Brunetti notó que el coche aminoraba la marcha. Cuando alzó la cabeza, estaban saliendo de la autostrada. Al final de la rampa, giraron a la izquierda y se encontraron en una autovía que discurría entre edificaciones bajas: naves industriales, cercados de venta de coches usados, gasolineras, un bar, un aparcamiento, otro aparcamiento. Al segundo semáforo, torcieron a la derecha, por entre casas unifamiliares, cada una en su parcela. Cuando se acabaron las casas, empezaron los campos.

Más semáforos, más casas, pero éstas estaban rodeadas de cercas de tela metálica. En muchos jardines se veían perros, perros grandes. Recorrieron otro kilómetro, el conductor señaló con la mano, aminoró la marcha y torció a la derecha.

Brunetti vio que paraban frente a una verja. El conductor hizo sonar el claxon una vez y otra, y, en vista de que no había respuesta, se apeó dejando abierta la puerta del coche y abrió la verja. Una vez hubo entrado el coche, a una palabra de Steiner, paró, se bajó y cerró la verja.

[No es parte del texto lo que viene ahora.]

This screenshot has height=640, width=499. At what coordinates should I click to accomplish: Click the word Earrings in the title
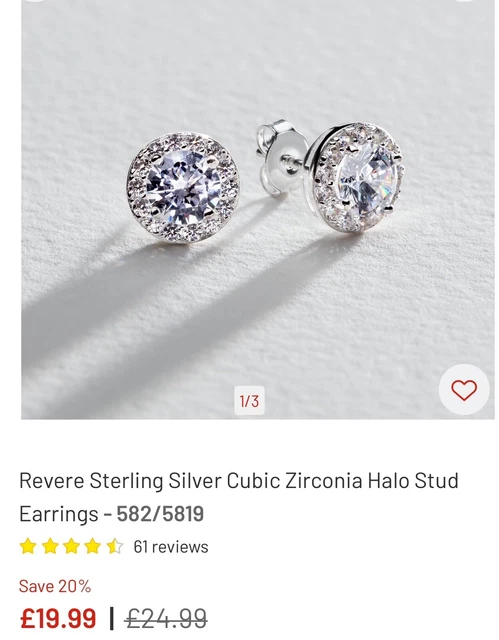coord(59,514)
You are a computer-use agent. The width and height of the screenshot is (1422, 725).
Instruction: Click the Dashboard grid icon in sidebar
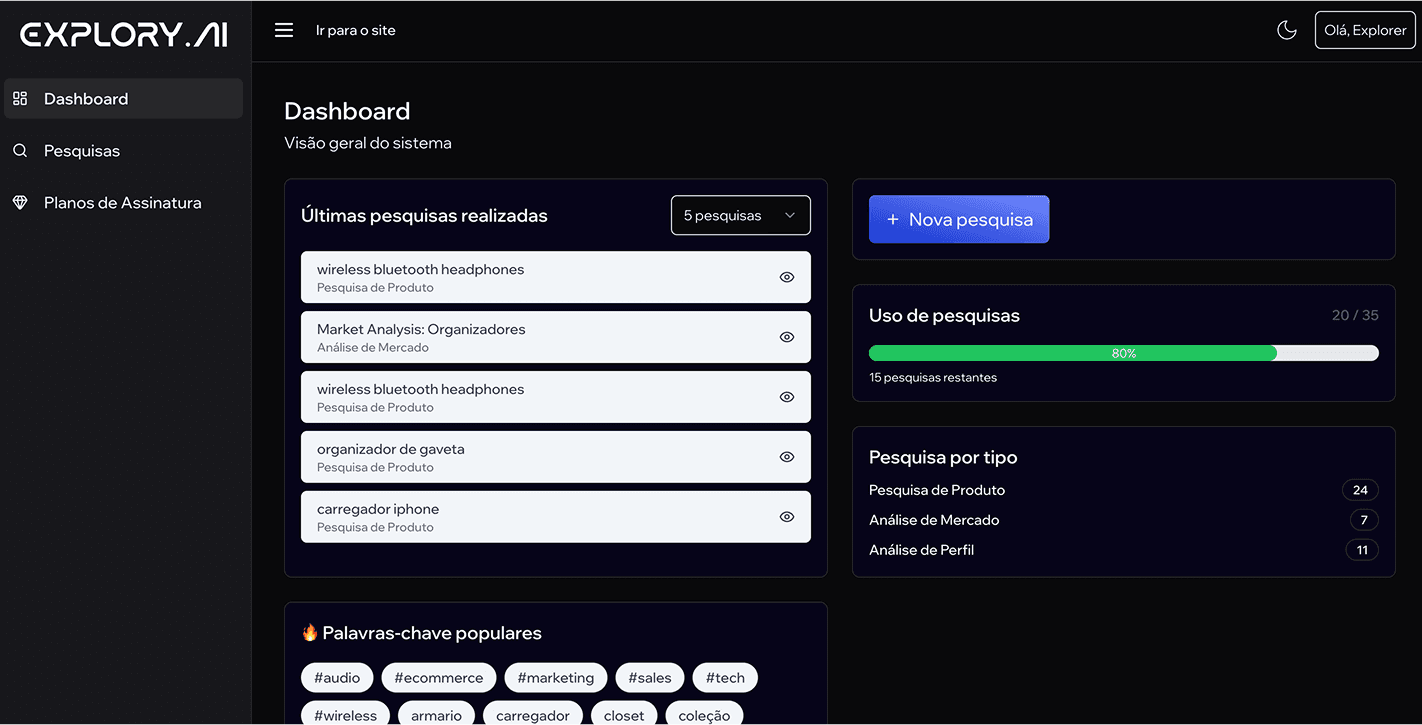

Brunetti vio frente a ellos un desigual semicírculo de coches y, detrás, una fila de remolques aparcados desordenadamente. Los había de madera y de metal, y algunos eran modernos y aerodinámicos. Uno de ellos tenía techo a dos aguas y una pequeña chimenea en el centro, que recordó a Brunetti los dibujos de los libros infantiles. En los costados de los remolques y en el espacio entre uno y otro se amontonaban y desperdigaban cajas de plástico y de cartón, mesas plegables, barbacoas e infinidad de bolsas de plástico reventadas y arrugadas. Más allá se veían senderos abiertos en la maleza, que enseguida se borraban. Entre los matorrales asomaba chatarra oxidada: un frigorífico, una anticuada lavadora con escurridor de manubrio, un par de somieres y un coche abandonado.

Mucho mejor aspecto tenían los coches que estaban delante de los remolques, la mayoría eran nuevos o, por lo menos, se lo parecían a Brunetti, que no era experto en la materia.

El conductor detuvo el coche en lo que podía considerarse el centro del anárquico aparcamiento y quitó el contacto. Brunetti oyó los leves crujidos del motor al enfriarse, el chirrido de los muelles de la puerta de Steiner al abrirse y, luego, trinos de pájaros que llegaban, quizá, de los árboles del otro lado de la tela metálica que rodeaba el campamento.

Entonces vio abrirse la puerta de una caravana, luego la de otra, luego las de otras dos, y a hombres que bajaban las escaleras. Los hombres no hablaban ni parecían comunicarse entre sí, pero se acercaron y se pararon delante del coche de los policías formando una fila irregular, como si actuaran de común acuerdo.

Vianello y después el conductor abrieron sus puertas y se apearon. Cuando Brunetti volvió a mirar a los hombres que se habían parado delante del coche, vio que otros tres se habían unido a ellos. Y notó que los pájaros dejaron de cantar.